A strange partition was identified that contained no meaningful data, leading to the conclusion that it is corrupted.
The colored segmentation in Active Disk Editor also visually confirmed inconsistencies.

Disk 2 Analysis

Since the tools were previously explained, only the requested data is analyzed here.
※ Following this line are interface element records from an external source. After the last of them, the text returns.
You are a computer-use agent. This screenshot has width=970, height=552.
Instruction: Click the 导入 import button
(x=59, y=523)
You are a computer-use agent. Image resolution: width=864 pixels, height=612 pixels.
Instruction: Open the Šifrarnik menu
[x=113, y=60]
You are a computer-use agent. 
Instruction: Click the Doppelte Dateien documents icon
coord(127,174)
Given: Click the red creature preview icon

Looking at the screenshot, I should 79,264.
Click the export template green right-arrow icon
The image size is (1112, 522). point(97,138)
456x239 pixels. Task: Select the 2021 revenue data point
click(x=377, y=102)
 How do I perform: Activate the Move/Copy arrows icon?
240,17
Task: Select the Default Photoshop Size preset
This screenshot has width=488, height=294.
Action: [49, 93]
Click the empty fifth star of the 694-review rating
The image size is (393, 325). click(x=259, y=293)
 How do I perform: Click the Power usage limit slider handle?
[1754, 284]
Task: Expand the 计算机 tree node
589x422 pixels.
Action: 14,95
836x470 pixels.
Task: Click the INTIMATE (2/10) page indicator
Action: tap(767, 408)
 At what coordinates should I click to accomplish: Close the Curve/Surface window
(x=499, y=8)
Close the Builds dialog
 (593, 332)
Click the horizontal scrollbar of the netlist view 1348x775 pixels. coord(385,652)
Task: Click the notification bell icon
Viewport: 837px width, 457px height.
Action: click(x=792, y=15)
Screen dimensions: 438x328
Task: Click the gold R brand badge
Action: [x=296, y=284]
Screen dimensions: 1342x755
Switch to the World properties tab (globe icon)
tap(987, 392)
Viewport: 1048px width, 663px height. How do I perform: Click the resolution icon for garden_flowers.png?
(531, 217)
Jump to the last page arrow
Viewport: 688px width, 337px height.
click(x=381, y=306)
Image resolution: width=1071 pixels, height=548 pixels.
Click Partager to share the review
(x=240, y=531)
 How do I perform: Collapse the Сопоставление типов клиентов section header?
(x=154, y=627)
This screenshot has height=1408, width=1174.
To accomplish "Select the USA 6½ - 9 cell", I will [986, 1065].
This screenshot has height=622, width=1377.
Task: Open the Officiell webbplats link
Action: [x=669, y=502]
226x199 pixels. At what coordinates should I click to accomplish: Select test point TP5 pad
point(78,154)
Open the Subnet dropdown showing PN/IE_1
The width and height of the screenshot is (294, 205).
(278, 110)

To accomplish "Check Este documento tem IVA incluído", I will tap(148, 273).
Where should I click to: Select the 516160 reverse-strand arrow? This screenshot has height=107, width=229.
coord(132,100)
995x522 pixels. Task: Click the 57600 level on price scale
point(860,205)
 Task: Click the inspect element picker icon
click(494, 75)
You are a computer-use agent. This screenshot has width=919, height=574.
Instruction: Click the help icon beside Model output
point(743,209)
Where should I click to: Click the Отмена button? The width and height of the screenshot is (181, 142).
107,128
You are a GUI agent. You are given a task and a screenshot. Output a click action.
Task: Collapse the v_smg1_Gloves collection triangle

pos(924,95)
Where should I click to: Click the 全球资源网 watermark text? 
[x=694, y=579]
Determine whether the partition table is MBR or GPT

Now, select disk2.dd found in disks1.7z.

alt text

Select “Master Boot Record” template again.

alt text alt text

Inspecting the disk we can confirm that it is MBR by checking the first bytes of the disk.

MBR Header

Unlike GPT, MBR does not have a dedicated metadata header.
The partition table is located within the last 66 bytes of sector 0, containing four 16-byte entries.

Partitions

First Partition

  • Boot indicator: 00 (not active)

  • CHS (first sector): 32-21-0

  • Type: Primary

  • CHS (last sector): 172-2A-02

  • Starting LBA: 2,048

  • Length: 40,960 sectors

alt text

Second Partition

  • Boot indicator: 00 (not active)

  • CHS (first sector): 172-2B-02

  • Type: Primary

  • CHS (last sector): 57-34-05

  • Starting LBA: 43,008

  • Length: 40,960 sectors

alt text

Third Partition

  • Boot indicator: 00 (not active)

  • CHS (first sector): 57-35-05

  • Type: Primary — Extended, meaning it may contain logical partitions

  • CHS (last sector): 190-32-0C

  • Starting LBA: 83,968

  • Length: 120,832 sectors

alt text

Sleuth Kit

Using the same command:

sudo mmls <disk_image>

alt text

Additional logical volumes inside the extended partition were displayed, providing more detail than Active Disk Editor alone.

Peculiarities

Several areas contained incomplete or inconsistent data.
Sleuth Kit provided more detailed logical structure information than Active Disk Editor, particularly within the extended partition.